## Problem to solve
Starting at the line with "Instruction: Click inside", retype each line exactly up to and including the final line of the records below.

[Dataset records]
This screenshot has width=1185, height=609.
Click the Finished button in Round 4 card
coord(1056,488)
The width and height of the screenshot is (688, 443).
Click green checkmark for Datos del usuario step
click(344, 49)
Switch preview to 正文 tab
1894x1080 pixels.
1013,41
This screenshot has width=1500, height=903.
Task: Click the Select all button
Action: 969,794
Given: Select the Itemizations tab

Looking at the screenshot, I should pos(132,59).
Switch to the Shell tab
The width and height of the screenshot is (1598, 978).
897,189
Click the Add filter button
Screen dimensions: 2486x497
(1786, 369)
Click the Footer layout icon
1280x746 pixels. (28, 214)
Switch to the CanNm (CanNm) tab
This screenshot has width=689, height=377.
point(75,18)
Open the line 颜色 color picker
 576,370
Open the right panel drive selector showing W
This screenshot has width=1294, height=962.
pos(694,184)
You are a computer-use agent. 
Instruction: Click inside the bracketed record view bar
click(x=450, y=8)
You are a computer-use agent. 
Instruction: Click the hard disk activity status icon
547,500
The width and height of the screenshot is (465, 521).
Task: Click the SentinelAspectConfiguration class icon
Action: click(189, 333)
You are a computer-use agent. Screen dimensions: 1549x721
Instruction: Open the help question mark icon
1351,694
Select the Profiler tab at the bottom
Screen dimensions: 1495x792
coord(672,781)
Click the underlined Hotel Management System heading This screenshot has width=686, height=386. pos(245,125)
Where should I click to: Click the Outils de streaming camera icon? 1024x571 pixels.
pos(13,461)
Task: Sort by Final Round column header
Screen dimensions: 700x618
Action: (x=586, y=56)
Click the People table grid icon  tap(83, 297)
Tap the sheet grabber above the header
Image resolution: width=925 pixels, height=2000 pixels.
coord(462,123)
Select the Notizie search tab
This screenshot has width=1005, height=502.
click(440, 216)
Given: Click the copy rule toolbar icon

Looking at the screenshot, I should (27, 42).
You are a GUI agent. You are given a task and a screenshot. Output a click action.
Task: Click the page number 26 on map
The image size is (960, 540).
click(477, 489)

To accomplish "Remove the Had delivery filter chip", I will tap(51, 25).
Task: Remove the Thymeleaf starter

## Exercise solution
Instruction: Click inside the bracketed record view bar
click(x=450, y=8)
You are a computer-use agent. 
Instruction: Click the hard disk activity status icon
547,500
The width and height of the screenshot is (465, 521).
Task: Click the SentinelAspectConfiguration class icon
Action: click(189, 333)
You are a computer-use agent. Screen dimensions: 1549x721
Instruction: Open the help question mark icon
1351,694
Select the Profiler tab at the bottom
Screen dimensions: 1495x792
coord(672,781)
Click the underlined Hotel Management System heading This screenshot has width=686, height=386. pos(245,125)
Where should I click to: Click the Outils de streaming camera icon? 1024x571 pixels.
pos(13,461)
Task: Sort by Final Round column header
Screen dimensions: 700x618
Action: (x=586, y=56)
Click the People table grid icon  tap(83, 297)
Tap the sheet grabber above the header
Image resolution: width=925 pixels, height=2000 pixels.
coord(462,123)
Select the Notizie search tab
This screenshot has width=1005, height=502.
click(440, 216)
Given: Click the copy rule toolbar icon

Looking at the screenshot, I should (27, 42).
You are a GUI agent. You are given a task and a screenshot. Output a click action.
Task: Click the page number 26 on map
The image size is (960, 540).
click(477, 489)

To accomplish "Remove the Had delivery filter chip", I will tap(51, 25).
Task: Remove the Thymeleaf starter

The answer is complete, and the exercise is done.